The current by-laws allow the Board to elect whoever they want to vacancies by a majority vote. Historically – going back at least to 2008 when I was elected and Tom LaRock was appointed, the Board has taken the person from the most recent election with the next highest votes. I’ve always felt that it was fair and transparent to do that. Those candidates expressed an interest in running for the Board, they were vetted by the Nominating Committee, and the community has ranked them by voting.
Here are the final numbers from the 2011 election:
1. Adam Jorgensen – 1,026
2. Denise McInerney – 990
3. Rob Farley – 958
4. Sri Sridharan – 781
5. Kendal Van Dyke – 762
6. Geoff Hiten – 526
Using the previous formula I fully expected Sri Sridharan and Kendal Van Dyke to be appointed. The Board opted to do something different. Fully within it’s power to do so, but why? The post noted above provides a basic explanation, that they picked the two “best” candidates based on a variety of considerations, one of which was a desire to do more internationally.
For those who don’t know the background back in August 2011 the Board voted to add three non-voting seats to the Board and appoint three international Directors (James Rowland-Jones, Rob Farley, and Raoll Illyes). Rob Farley decided he would like to be able to vote, so he ran for election and as you can see above,came in #3,earning a voting seat at the table. James Rowland-Jones did not run for election. He could have. So we have a situation where the Board wants to do more internationally, has Rob on the Board as a voting member and two more non-voting international members (James and Raoul Illyes). If the desired outcome was to give James a vote, there were two ways to do that:
- Re-appoint him to the Board in a voting capacity. The Board has the ability within the by-laws to expand the board and could do so. Clean and elegant in my mind.
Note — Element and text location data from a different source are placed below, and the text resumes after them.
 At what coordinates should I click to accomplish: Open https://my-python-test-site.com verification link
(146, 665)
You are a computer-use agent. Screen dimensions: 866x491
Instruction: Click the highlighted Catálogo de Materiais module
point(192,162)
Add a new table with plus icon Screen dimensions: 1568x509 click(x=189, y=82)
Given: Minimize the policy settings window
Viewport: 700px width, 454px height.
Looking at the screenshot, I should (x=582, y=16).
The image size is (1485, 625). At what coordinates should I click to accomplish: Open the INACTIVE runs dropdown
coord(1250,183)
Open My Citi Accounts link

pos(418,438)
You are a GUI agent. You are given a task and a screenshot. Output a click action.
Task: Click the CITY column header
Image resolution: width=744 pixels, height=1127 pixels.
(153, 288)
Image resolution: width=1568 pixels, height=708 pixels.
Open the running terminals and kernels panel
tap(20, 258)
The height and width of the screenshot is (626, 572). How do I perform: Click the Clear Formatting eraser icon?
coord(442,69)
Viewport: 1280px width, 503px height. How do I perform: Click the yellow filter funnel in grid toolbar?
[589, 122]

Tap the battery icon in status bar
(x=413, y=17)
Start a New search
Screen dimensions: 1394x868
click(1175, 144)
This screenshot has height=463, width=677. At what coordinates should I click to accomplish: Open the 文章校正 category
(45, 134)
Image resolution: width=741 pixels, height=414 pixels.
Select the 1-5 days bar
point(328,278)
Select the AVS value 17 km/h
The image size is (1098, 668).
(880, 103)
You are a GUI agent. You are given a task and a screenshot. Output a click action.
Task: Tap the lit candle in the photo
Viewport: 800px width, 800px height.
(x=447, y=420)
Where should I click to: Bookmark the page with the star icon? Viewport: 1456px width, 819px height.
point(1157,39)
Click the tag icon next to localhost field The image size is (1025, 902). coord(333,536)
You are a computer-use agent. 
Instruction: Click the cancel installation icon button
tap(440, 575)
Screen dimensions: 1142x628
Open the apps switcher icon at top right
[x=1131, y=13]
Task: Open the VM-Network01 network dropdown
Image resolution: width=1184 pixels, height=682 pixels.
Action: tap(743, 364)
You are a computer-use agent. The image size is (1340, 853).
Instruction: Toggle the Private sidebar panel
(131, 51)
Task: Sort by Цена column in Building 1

- Or, appoint him to one of the two vacant seats and by doing so, break with the method we’ve used for the last few years.
Either way he will have to stand for election in 2012, and win or lose on his merits. Enough on that.
The real question is why not do the first option? Why not appoint Sri and Kendal to the two vacancies and convert James to a voting seat? Tradition satisfied, no net change to the number of seats on the Board (or to the budget), no chance of a public uproar. Why not do that? We don’t – and won’t – know, because it was covered in NDA session, and the public explanation doesn’t really explain. Members can take the decision at face value, or perhaps infer that Sri had some flaw that shouldn’t be discussed publicly. Transparency could damage, so does secrecy.
I could go on. I could make some guesses, perhaps pretty good ones. But I don’t think that takes us anywhere.
We’re stuck with what appears to me to be a deliberate decision to exclude Sri, a good guy who has done a lot for the SQL community. I think about how it must feel to be excluded. I think about how hard it will be for him to get up each day energized about working on SQLRally. I grieve for a friend that has been publicly wounded, the second time in as many years that situation has happened. Is that the cost of offering to participate?
What can be done?
I’d like to see the Board appoint Sri to the non-voting seat vacated by James. I’d like to see the Board change the by-laws to require the selection of nominees in rank order from the most recent election. I hope that both happen. Of the two, the latter is far more important to the health of the organization. If you agree with me sign this petition requesting that the Board change the by-laws.
I’m writing about this because I care. I respect the right of the Board to make decisions, even unpopular ones, but those don’t happen in a vacuum and they take more than a blog post to justify.